TEST(gtest_rust, rust_death) {
    ASSERT_ANY_THROW(boom());
}

// This test will stop in the middle when `boom()` is called again!
TEST(gtest_rust, rust_death_again) {
    ASSERT_ANY_THROW(boom());
}

stops in the middle while running the second test(rust_death_again).


#4

Unfortunately that was as far as my knowledge goes with rust panics in c++…


#5

I just want to make sure I understand what you’re trying to do here. You have some C/C++ code that calls an extern "c" Rust function. The Rust function panics, and you want to catch that panic in C/C++?

If that’s what you want, it’s not possible. Allowing a panic to unwind across an FFI boundary is undefined behavior. What you should do instead is use catch_unwind in your Rust function and return an error value of some sort (or just return an error directly), then check for the error in C++ and potentially throw a C++ exception.


#6

I just want to make sure I understand what you’re trying to do here. You have some C/C++ code that calls an extern "c" Rust function. The Rust function panics, and you want to catch that panic in C/C++?

Yes, I want to know if the Rust function panics or not.

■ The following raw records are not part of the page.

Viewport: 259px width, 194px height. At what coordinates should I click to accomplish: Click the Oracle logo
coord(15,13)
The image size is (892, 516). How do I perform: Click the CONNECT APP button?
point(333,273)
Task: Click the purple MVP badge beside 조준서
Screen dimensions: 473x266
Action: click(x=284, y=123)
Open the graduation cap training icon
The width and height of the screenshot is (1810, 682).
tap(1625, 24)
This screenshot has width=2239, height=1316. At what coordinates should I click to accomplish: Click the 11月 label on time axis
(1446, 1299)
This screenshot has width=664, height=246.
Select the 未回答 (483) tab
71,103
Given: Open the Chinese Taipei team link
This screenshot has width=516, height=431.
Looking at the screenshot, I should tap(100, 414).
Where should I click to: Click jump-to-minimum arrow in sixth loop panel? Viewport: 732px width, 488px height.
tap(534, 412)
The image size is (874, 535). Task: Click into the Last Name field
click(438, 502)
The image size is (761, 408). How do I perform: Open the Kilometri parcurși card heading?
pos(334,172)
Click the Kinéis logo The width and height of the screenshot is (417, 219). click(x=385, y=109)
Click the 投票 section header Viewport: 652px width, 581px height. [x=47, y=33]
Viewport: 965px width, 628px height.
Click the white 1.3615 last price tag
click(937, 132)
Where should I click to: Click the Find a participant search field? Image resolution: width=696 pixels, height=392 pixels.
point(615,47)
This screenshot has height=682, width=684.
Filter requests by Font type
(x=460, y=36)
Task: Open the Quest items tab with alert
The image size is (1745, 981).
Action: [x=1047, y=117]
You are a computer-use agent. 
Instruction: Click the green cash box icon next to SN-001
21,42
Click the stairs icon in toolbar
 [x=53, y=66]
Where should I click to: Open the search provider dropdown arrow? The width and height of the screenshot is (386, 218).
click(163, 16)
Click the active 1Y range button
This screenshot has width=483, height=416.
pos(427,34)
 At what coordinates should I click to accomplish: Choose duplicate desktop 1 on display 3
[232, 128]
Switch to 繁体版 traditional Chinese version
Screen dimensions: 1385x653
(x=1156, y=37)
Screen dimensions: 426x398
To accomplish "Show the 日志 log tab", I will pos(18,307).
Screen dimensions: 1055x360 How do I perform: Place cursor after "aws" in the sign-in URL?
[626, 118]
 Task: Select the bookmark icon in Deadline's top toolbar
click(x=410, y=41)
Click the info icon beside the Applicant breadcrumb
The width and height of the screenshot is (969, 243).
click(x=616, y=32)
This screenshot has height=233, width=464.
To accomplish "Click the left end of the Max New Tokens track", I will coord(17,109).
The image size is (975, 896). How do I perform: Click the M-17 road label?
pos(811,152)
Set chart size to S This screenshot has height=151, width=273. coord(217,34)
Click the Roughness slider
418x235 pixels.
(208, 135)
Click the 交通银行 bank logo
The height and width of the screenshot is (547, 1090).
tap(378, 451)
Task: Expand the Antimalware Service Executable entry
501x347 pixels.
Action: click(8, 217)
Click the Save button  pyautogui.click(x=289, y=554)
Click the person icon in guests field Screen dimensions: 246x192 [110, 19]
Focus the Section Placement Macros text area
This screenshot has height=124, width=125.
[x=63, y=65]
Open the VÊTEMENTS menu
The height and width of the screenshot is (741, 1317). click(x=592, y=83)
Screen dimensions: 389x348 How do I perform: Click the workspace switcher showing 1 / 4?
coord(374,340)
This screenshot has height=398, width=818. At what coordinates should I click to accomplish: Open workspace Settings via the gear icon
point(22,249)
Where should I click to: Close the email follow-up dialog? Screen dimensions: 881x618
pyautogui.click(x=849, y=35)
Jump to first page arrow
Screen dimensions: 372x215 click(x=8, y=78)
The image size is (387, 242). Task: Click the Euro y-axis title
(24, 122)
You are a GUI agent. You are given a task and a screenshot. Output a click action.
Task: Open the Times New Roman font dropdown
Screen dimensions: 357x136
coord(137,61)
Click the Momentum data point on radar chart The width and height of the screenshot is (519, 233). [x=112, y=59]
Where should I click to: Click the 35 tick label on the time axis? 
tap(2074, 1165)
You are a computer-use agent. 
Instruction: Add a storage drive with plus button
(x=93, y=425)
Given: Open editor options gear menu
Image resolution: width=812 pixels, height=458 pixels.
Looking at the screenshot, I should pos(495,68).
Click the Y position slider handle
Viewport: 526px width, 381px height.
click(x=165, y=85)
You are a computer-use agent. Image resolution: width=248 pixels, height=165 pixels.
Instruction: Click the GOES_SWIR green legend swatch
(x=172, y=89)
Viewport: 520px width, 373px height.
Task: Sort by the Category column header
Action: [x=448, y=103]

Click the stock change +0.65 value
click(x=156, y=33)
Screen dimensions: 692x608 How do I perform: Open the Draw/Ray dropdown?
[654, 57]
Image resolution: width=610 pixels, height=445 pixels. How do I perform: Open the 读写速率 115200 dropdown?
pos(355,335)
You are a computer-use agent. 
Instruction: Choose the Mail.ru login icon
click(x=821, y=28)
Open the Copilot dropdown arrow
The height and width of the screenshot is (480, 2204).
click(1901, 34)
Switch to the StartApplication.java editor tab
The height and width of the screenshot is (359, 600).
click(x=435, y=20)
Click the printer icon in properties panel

If that’s what you want, it’s not possible. Allowing a panic to unwind across an FFI boundary is undefined behavior. What you should do instead is use catch_unwind in your Rust function and return an error value of some sort (or just return an error directly), then check for the error in C++ and potentially throw a C++ exception.

Thanks for the info! If the panic in the Rust function cannot be caught by try { } catch(...) {}, catch_unwind might be the only way to verify if the Rust function panics or not.